How to improve your credit
What does your credit score measure? In one word: creditworthiness. But what does this actually mean? Your credit score is an attempt to predict your financial behaviors. That's why factors that go into your score also point out reliable ways you can build up your score:
Pay all bills on time.
Keep credit card balances under 30% of their limits, and ideally much lower.
Keep older credit cards open to protect the average age of your accounts, and consider having a mix of credit cards and installment loans.
Space out credit applications instead of applying for a lot in a short time. Typically, lenders will initiate a "hard pull" on your credit when you apply, which temporarily dings your score. Too many applications too close together can cause more serious damage.
There are several ways to build credit when you're just starting out and ways to bump up your score once it's established. Doing things like making payments to your credit card balances a few times throughout the month, disputing errors on your credit reports, or asking for higher credit limits can elevate your score.
How can I check and monitor my credit?
You can check your own credit — it's free and doesn't hurt your score — and know what the lender is likely to see.
You can get a free credit score from a personal finance website such as NerdWallet, which offers a TransUnion VantageScore 3.0. Many personal banking apps also offer free credit scores, so you can make a habit of checking in when you log in to pay bills.

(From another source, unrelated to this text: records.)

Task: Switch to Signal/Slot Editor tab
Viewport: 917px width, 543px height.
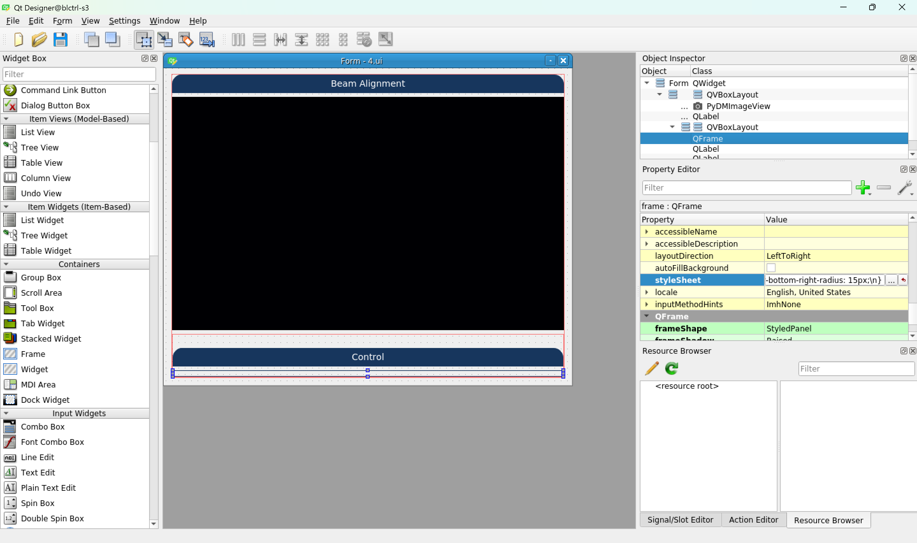Action: [680, 520]
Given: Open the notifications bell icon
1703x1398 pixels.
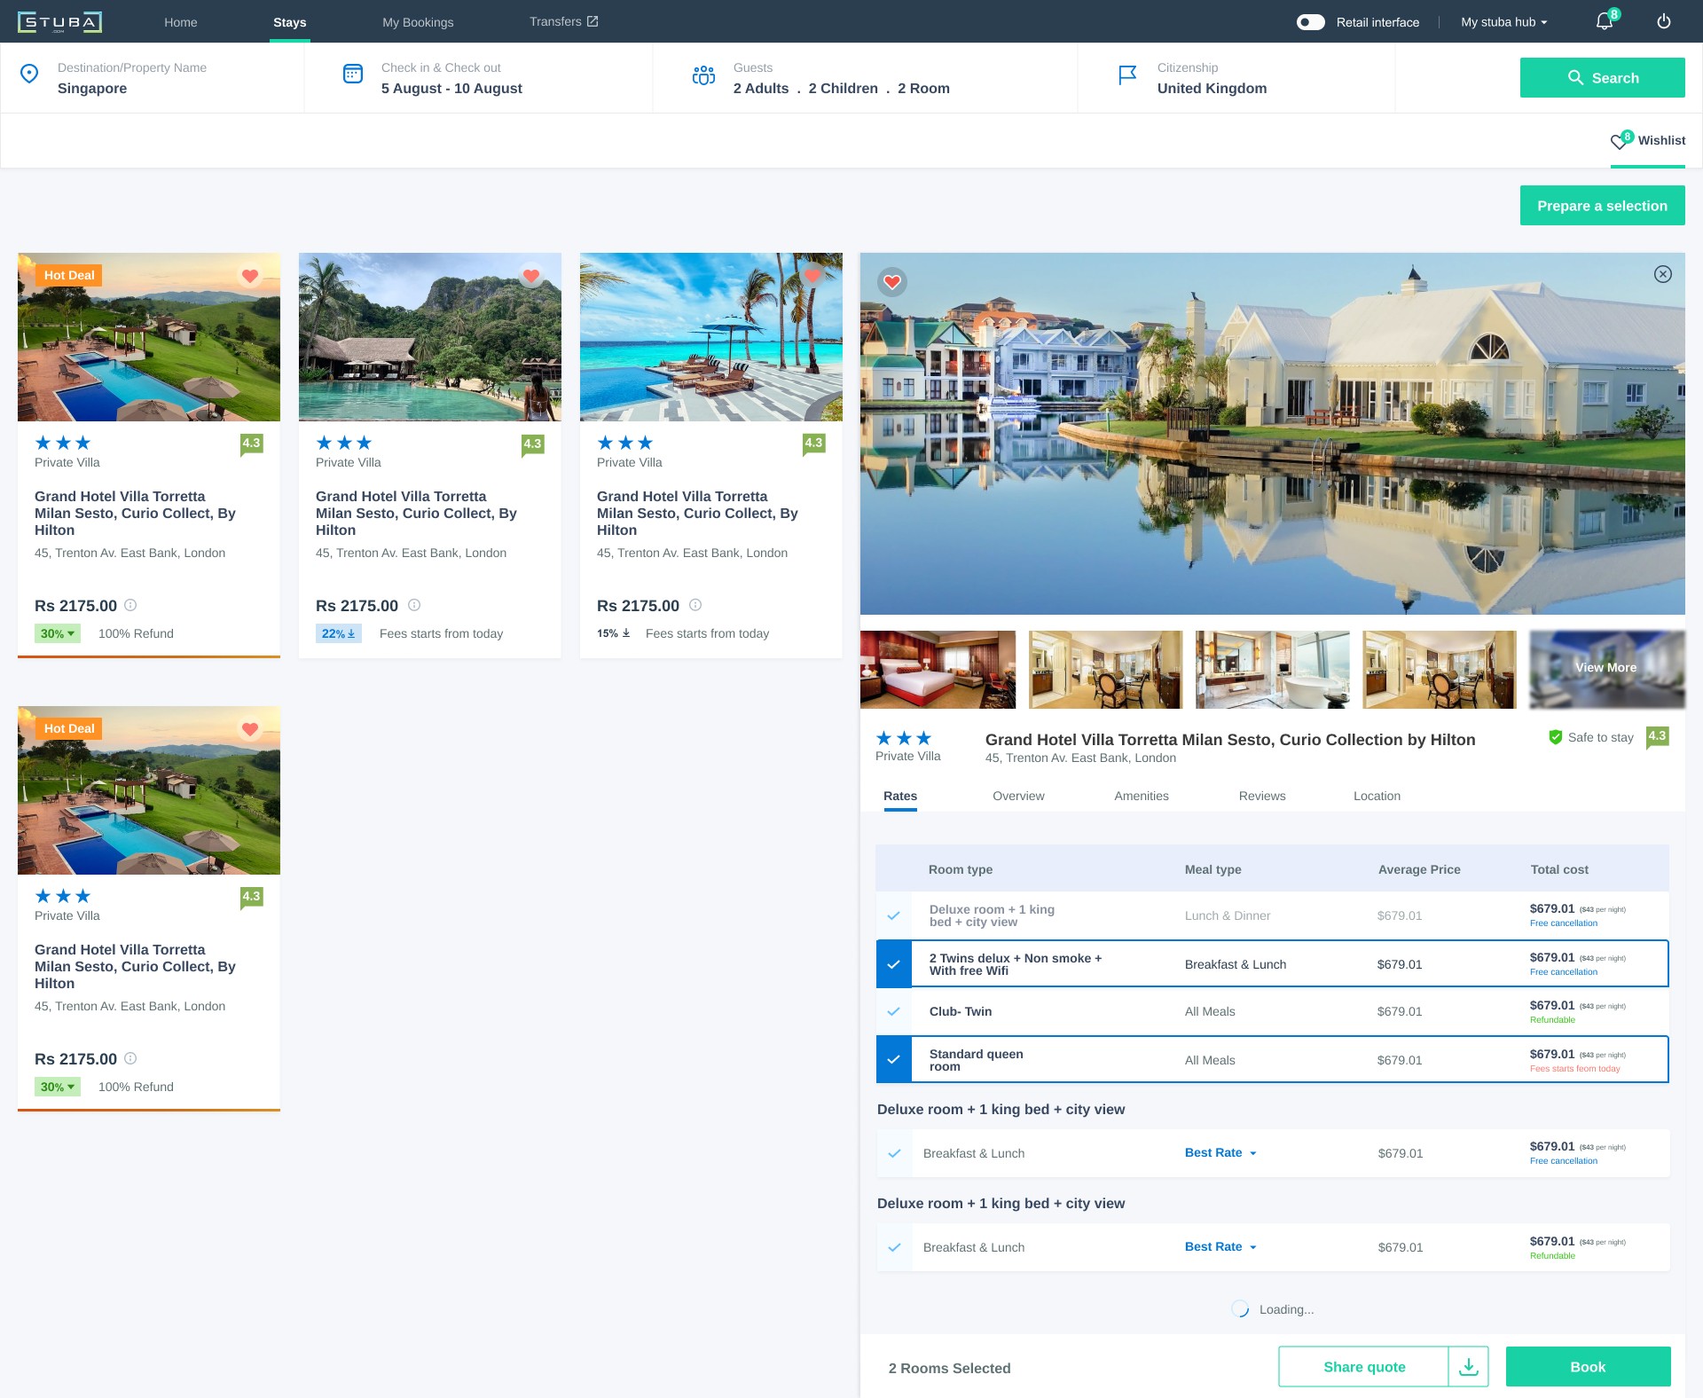Looking at the screenshot, I should (1604, 21).
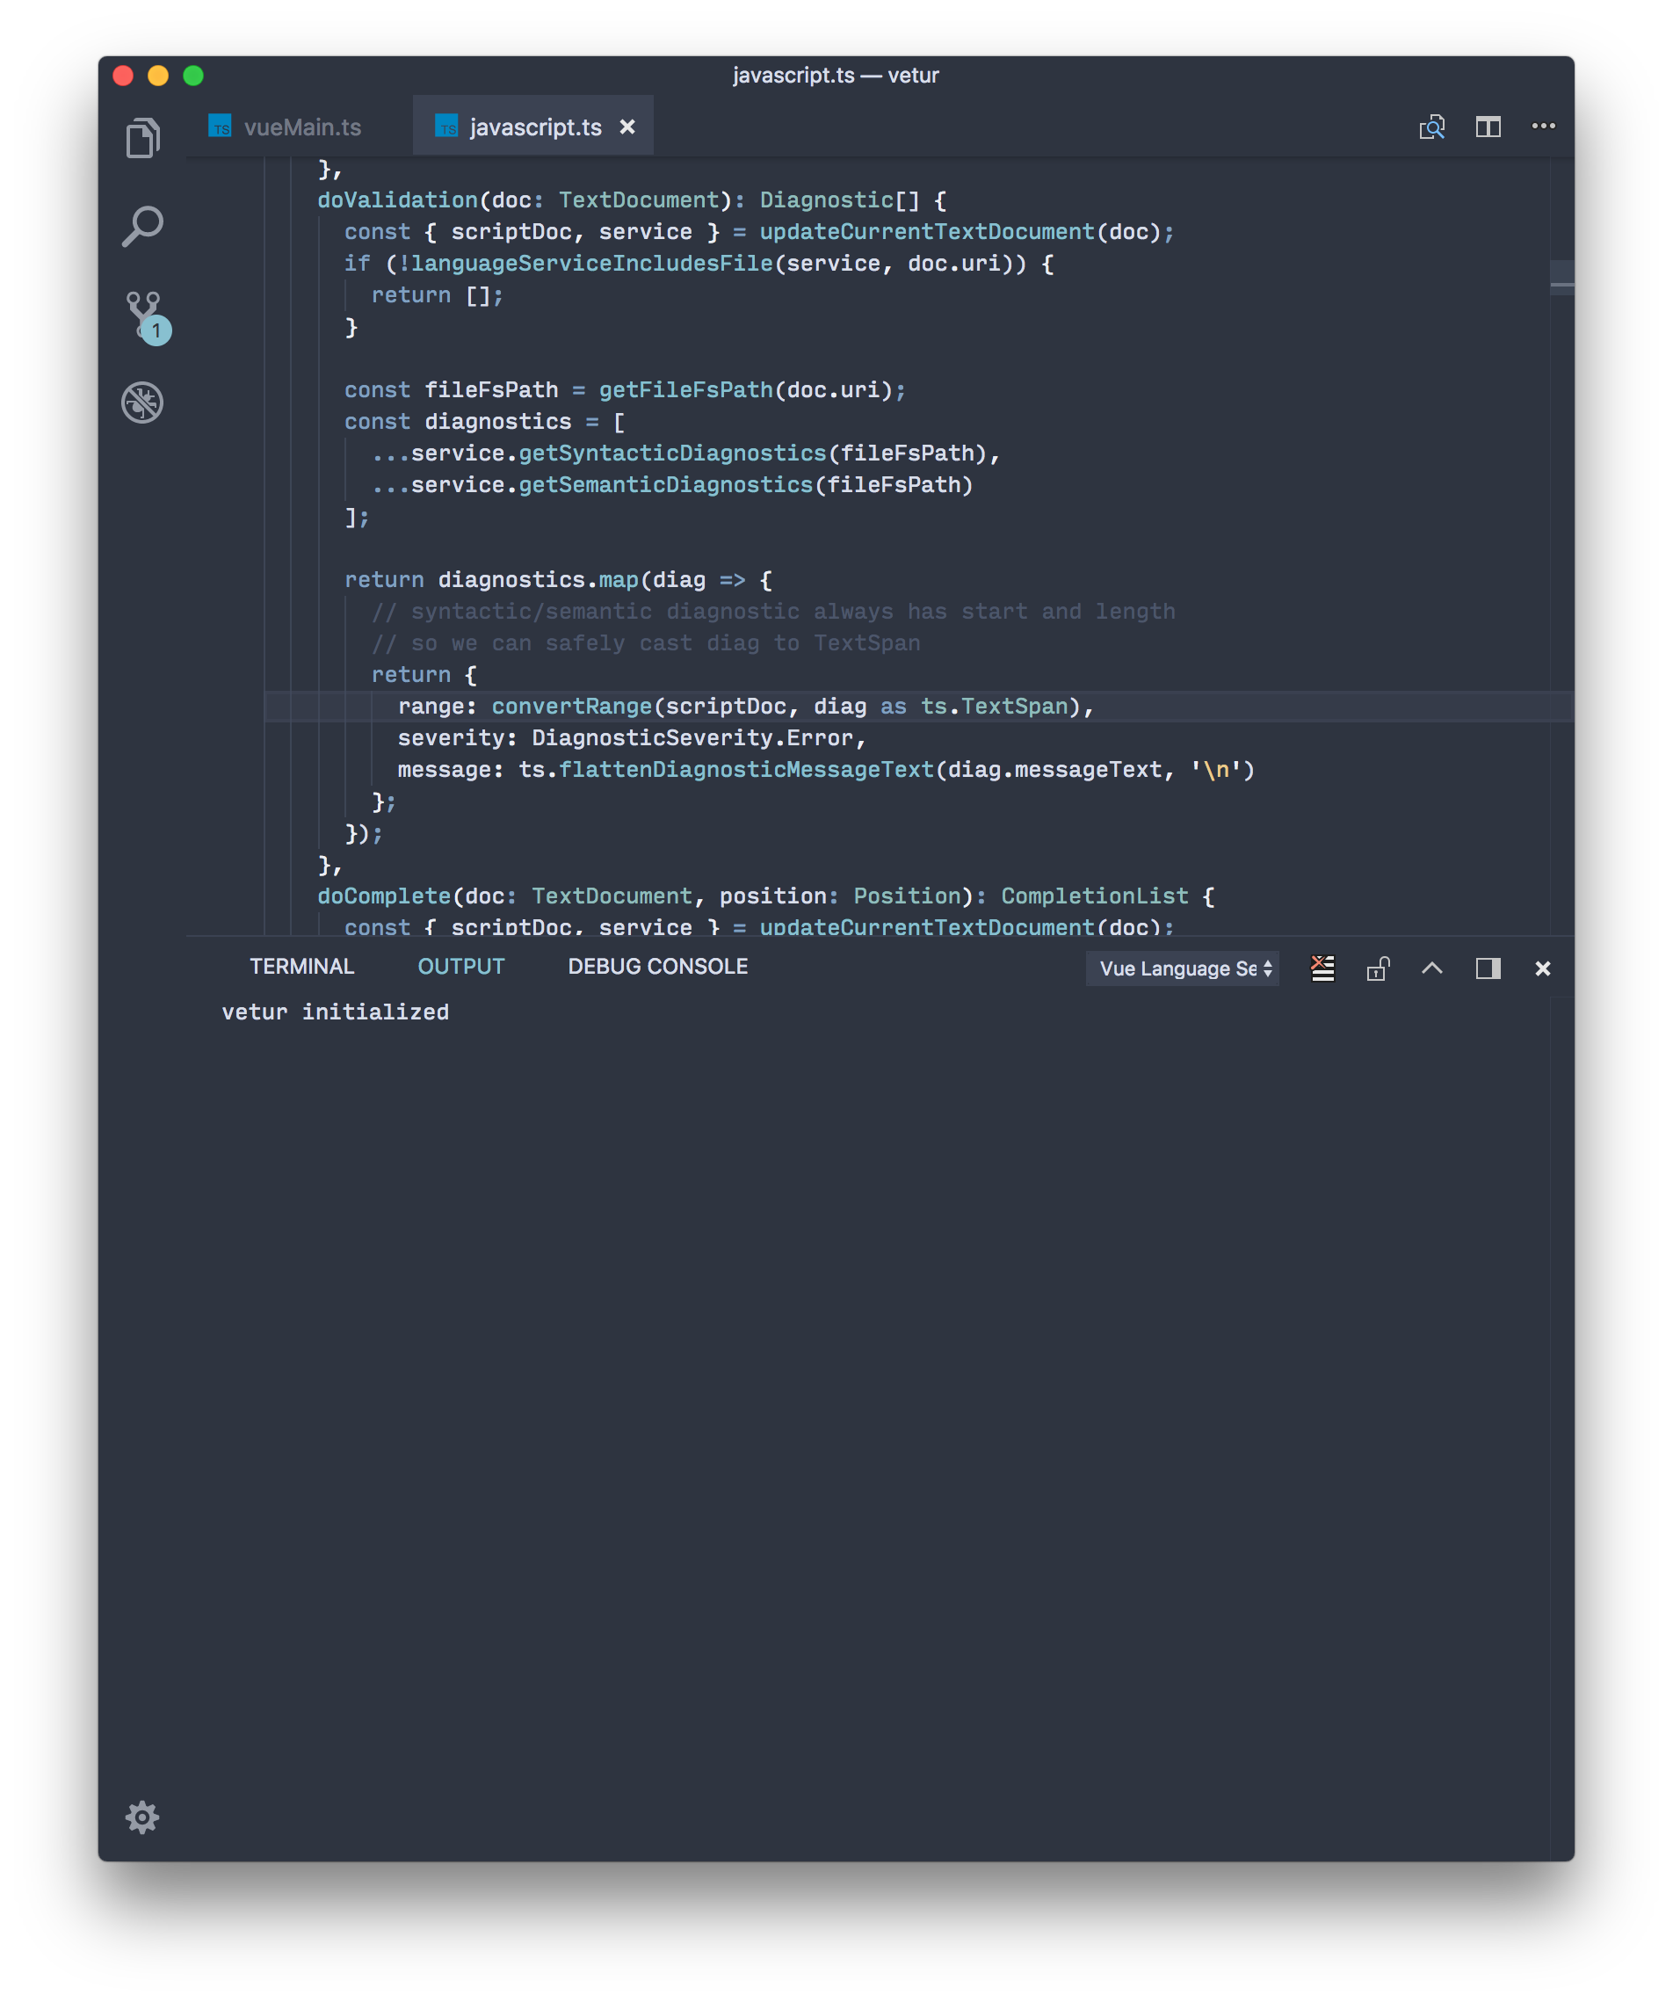
Task: Open the Settings gear
Action: coord(143,1818)
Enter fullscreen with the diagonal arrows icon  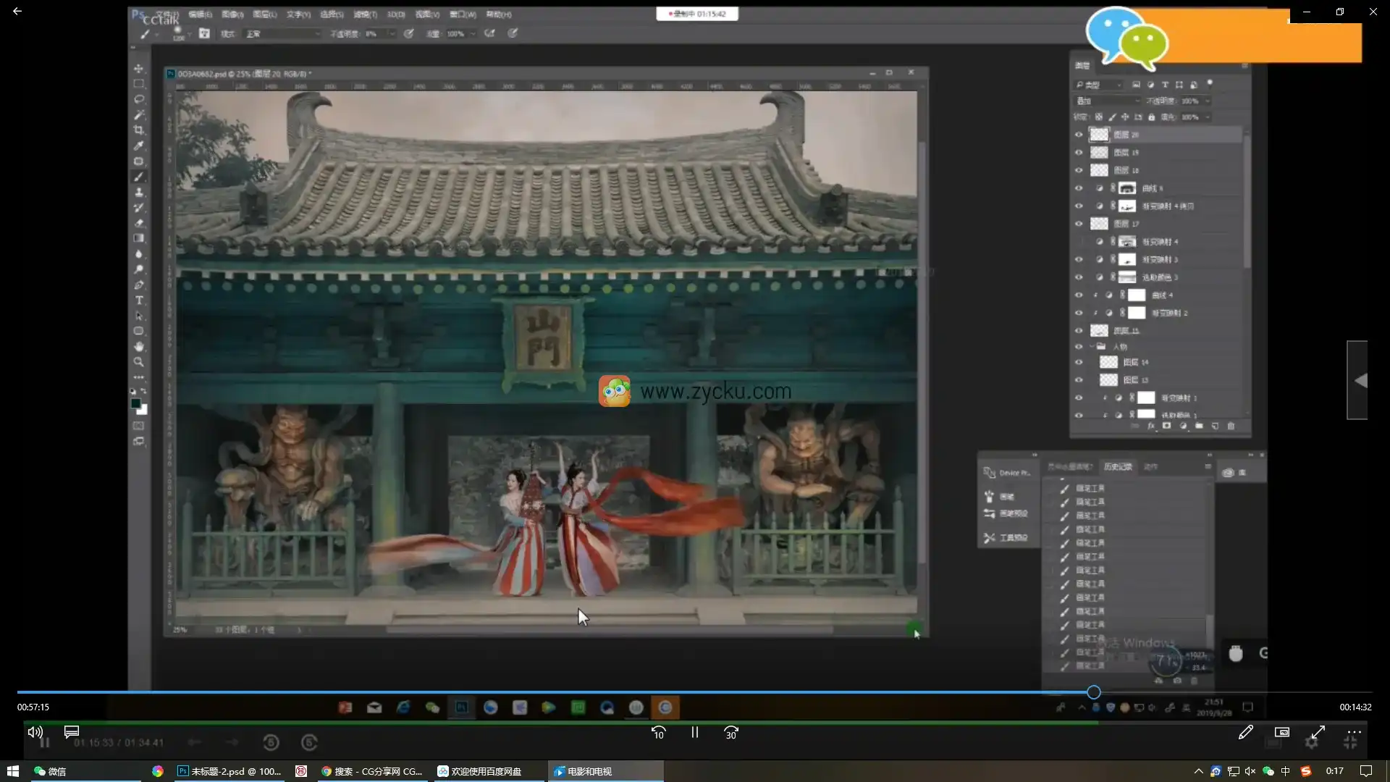[x=1318, y=733]
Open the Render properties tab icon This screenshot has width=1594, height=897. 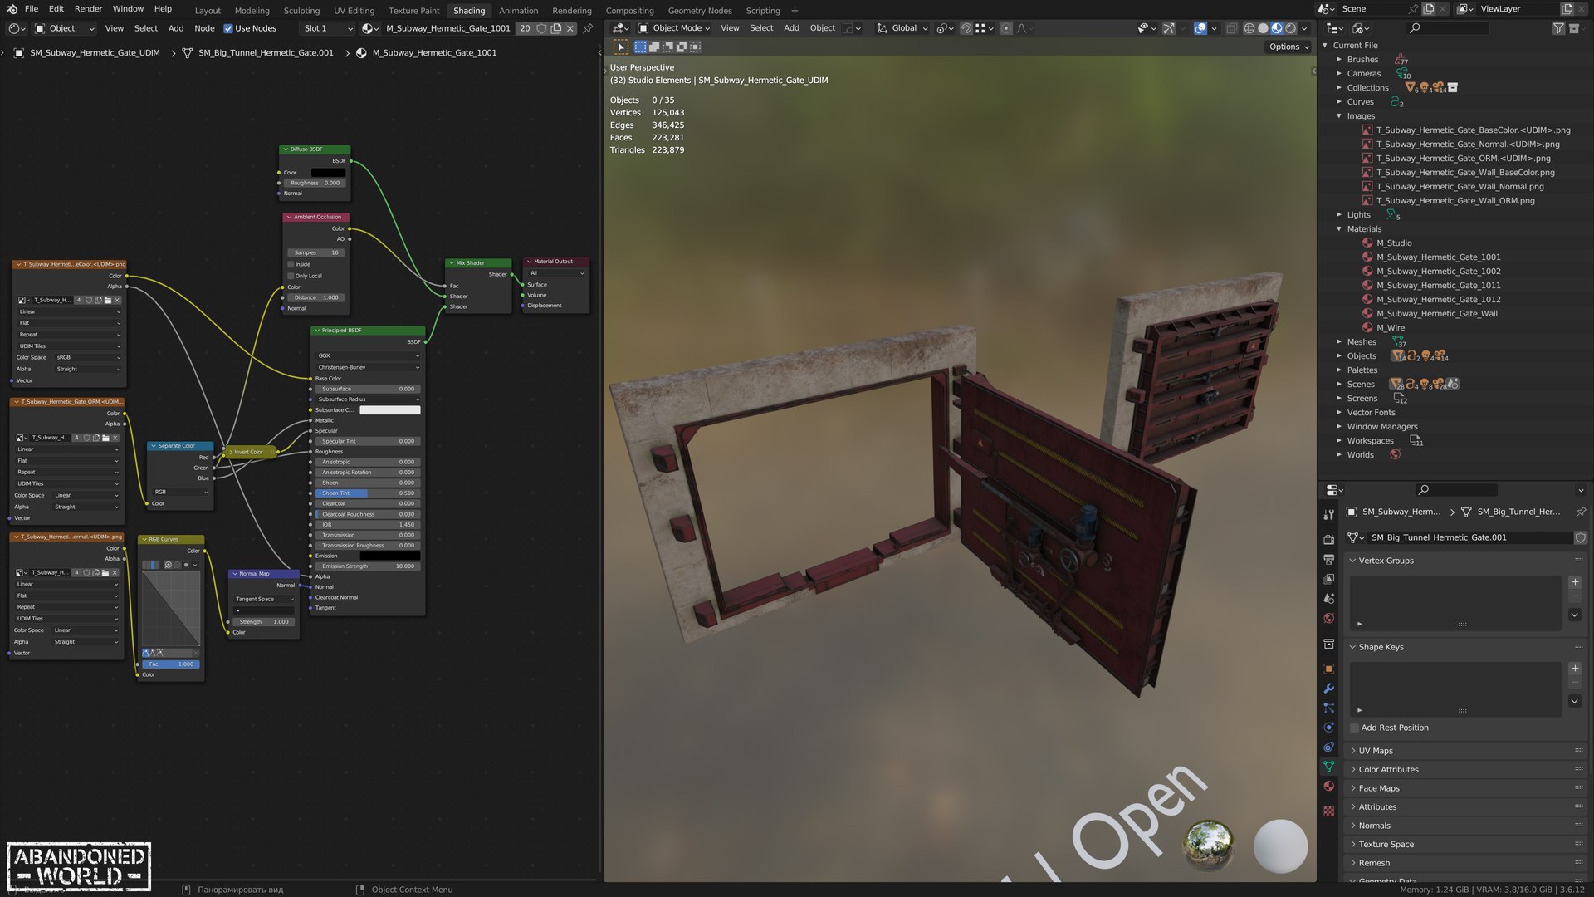point(1329,539)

Remember that scores fluctuate. As long as you keep it in a healthy range, those variations won’t have an impact on your financial well-being.
You can help protect your credit by freezing your credit with each credit bureau. You can still use credit cards, but no one can apply for credit using your personal data because access is blocked when your credit is frozen. Freezing your credit takes only a few minutes, but it goes a long way in protecting your finances.